Word for word, set down the entries that follow.

Pixel coordinate grounding data
........

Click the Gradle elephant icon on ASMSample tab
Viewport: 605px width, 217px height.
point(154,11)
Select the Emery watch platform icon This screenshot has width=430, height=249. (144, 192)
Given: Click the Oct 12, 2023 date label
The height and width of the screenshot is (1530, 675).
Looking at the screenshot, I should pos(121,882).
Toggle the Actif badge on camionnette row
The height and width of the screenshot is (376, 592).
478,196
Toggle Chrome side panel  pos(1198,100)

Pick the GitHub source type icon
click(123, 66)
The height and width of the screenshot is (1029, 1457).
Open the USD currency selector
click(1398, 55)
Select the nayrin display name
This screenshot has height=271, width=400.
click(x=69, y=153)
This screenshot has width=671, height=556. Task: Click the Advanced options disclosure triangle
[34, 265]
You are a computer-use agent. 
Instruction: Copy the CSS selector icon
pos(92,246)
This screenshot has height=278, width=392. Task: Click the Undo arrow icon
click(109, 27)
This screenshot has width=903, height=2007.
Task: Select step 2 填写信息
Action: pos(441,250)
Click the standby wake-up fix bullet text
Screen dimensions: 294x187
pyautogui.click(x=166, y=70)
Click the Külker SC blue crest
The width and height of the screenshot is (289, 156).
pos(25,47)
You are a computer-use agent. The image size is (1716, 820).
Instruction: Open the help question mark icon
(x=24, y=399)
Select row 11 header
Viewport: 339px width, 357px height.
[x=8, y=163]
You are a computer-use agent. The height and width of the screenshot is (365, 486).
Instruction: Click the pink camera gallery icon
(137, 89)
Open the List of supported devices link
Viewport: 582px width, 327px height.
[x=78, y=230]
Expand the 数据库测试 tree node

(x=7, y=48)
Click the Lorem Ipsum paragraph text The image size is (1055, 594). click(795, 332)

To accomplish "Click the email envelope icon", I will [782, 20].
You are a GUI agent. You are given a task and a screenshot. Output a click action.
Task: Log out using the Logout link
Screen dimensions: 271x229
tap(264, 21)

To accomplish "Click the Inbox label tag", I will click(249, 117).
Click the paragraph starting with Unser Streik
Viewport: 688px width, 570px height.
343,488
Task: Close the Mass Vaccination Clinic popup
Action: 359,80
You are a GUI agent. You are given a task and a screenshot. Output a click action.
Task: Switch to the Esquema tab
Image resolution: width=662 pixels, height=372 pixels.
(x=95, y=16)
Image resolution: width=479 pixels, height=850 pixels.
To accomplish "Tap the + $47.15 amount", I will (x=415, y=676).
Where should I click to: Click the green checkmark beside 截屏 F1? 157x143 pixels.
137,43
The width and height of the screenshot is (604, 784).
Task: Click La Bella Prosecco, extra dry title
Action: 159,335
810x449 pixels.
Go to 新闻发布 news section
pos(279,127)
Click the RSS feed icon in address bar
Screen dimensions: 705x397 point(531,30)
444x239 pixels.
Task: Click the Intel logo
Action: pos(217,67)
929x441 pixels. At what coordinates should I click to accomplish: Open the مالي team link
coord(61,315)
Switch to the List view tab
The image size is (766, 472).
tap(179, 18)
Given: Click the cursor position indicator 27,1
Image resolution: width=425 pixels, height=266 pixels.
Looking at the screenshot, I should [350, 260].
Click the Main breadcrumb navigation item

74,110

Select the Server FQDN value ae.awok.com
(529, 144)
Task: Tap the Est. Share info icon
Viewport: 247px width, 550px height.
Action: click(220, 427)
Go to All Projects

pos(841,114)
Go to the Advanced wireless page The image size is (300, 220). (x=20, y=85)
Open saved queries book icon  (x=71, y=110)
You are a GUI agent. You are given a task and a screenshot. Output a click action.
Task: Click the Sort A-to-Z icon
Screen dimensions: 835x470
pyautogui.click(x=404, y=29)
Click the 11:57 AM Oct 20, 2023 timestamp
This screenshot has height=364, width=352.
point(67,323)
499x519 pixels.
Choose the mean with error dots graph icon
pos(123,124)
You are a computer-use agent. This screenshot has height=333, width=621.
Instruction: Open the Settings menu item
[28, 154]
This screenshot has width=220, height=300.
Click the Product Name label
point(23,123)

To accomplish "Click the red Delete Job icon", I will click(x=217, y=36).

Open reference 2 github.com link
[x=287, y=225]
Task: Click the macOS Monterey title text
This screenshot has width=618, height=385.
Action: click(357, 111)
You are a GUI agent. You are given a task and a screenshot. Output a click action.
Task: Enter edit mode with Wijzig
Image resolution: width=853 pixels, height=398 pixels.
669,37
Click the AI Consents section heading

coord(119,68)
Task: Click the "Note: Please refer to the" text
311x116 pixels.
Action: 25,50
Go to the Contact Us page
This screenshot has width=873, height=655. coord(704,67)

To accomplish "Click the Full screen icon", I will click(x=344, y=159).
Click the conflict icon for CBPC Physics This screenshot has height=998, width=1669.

........

▶ _Task response_
Click the Gradle elephant icon on ASMSample tab
Viewport: 605px width, 217px height.
point(154,11)
Select the Emery watch platform icon This screenshot has width=430, height=249. (144, 192)
Given: Click the Oct 12, 2023 date label
The height and width of the screenshot is (1530, 675).
Looking at the screenshot, I should pos(121,882).
Toggle the Actif badge on camionnette row
The height and width of the screenshot is (376, 592).
478,196
Toggle Chrome side panel  pos(1198,100)

Pick the GitHub source type icon
click(123, 66)
The height and width of the screenshot is (1029, 1457).
Open the USD currency selector
click(1398, 55)
Select the nayrin display name
This screenshot has height=271, width=400.
click(x=69, y=153)
This screenshot has width=671, height=556. Task: Click the Advanced options disclosure triangle
[34, 265]
You are a computer-use agent. 
Instruction: Copy the CSS selector icon
pos(92,246)
This screenshot has height=278, width=392. Task: Click the Undo arrow icon
click(109, 27)
This screenshot has width=903, height=2007.
Task: Select step 2 填写信息
Action: pos(441,250)
Click the standby wake-up fix bullet text
Screen dimensions: 294x187
pyautogui.click(x=166, y=70)
Click the Külker SC blue crest
The width and height of the screenshot is (289, 156).
pos(25,47)
You are a computer-use agent. The image size is (1716, 820).
Instruction: Open the help question mark icon
(x=24, y=399)
Select row 11 header
Viewport: 339px width, 357px height.
[x=8, y=163]
You are a computer-use agent. The height and width of the screenshot is (365, 486).
Instruction: Click the pink camera gallery icon
(137, 89)
Open the List of supported devices link
Viewport: 582px width, 327px height.
[x=78, y=230]
Expand the 数据库测试 tree node

(x=7, y=48)
Click the Lorem Ipsum paragraph text The image size is (1055, 594). click(795, 332)

To accomplish "Click the email envelope icon", I will [782, 20].
You are a GUI agent. You are given a task and a screenshot. Output a click action.
Task: Log out using the Logout link
Screen dimensions: 271x229
tap(264, 21)

To accomplish "Click the Inbox label tag", I will click(249, 117).
Click the paragraph starting with Unser Streik
Viewport: 688px width, 570px height.
343,488
Task: Close the Mass Vaccination Clinic popup
Action: 359,80
You are a GUI agent. You are given a task and a screenshot. Output a click action.
Task: Switch to the Esquema tab
Image resolution: width=662 pixels, height=372 pixels.
(x=95, y=16)
Image resolution: width=479 pixels, height=850 pixels.
To accomplish "Tap the + $47.15 amount", I will (x=415, y=676).
Where should I click to: Click the green checkmark beside 截屏 F1? 157x143 pixels.
137,43
The width and height of the screenshot is (604, 784).
Task: Click La Bella Prosecco, extra dry title
Action: 159,335
810x449 pixels.
Go to 新闻发布 news section
pos(279,127)
Click the RSS feed icon in address bar
Screen dimensions: 705x397 point(531,30)
444x239 pixels.
Task: Click the Intel logo
Action: pos(217,67)
929x441 pixels. At what coordinates should I click to accomplish: Open the مالي team link
coord(61,315)
Switch to the List view tab
The image size is (766, 472).
tap(179, 18)
Given: Click the cursor position indicator 27,1
Image resolution: width=425 pixels, height=266 pixels.
Looking at the screenshot, I should [350, 260].
Click the Main breadcrumb navigation item

74,110

Select the Server FQDN value ae.awok.com
(529, 144)
Task: Tap the Est. Share info icon
Viewport: 247px width, 550px height.
Action: click(220, 427)
Go to All Projects

pos(841,114)
Go to the Advanced wireless page The image size is (300, 220). (x=20, y=85)
Open saved queries book icon  (x=71, y=110)
You are a GUI agent. You are given a task and a screenshot. Output a click action.
Task: Click the Sort A-to-Z icon
Screen dimensions: 835x470
pyautogui.click(x=404, y=29)
Click the 11:57 AM Oct 20, 2023 timestamp
This screenshot has height=364, width=352.
point(67,323)
499x519 pixels.
Choose the mean with error dots graph icon
pos(123,124)
You are a computer-use agent. This screenshot has height=333, width=621.
Instruction: Open the Settings menu item
[28, 154]
This screenshot has width=220, height=300.
Click the Product Name label
point(23,123)

To accomplish "Click the red Delete Job icon", I will click(x=217, y=36).

Open reference 2 github.com link
[x=287, y=225]
Task: Click the macOS Monterey title text
This screenshot has width=618, height=385.
Action: click(357, 111)
You are a GUI agent. You are given a task and a screenshot. Output a click action.
Task: Enter edit mode with Wijzig
Image resolution: width=853 pixels, height=398 pixels.
669,37
Click the AI Consents section heading

coord(119,68)
Task: Click the "Note: Please refer to the" text
311x116 pixels.
Action: 25,50
Go to the Contact Us page
This screenshot has width=873, height=655. coord(704,67)

To accomplish "Click the Full screen icon", I will click(x=344, y=159).
Click the conflict icon for CBPC Physics This screenshot has height=998, width=1669.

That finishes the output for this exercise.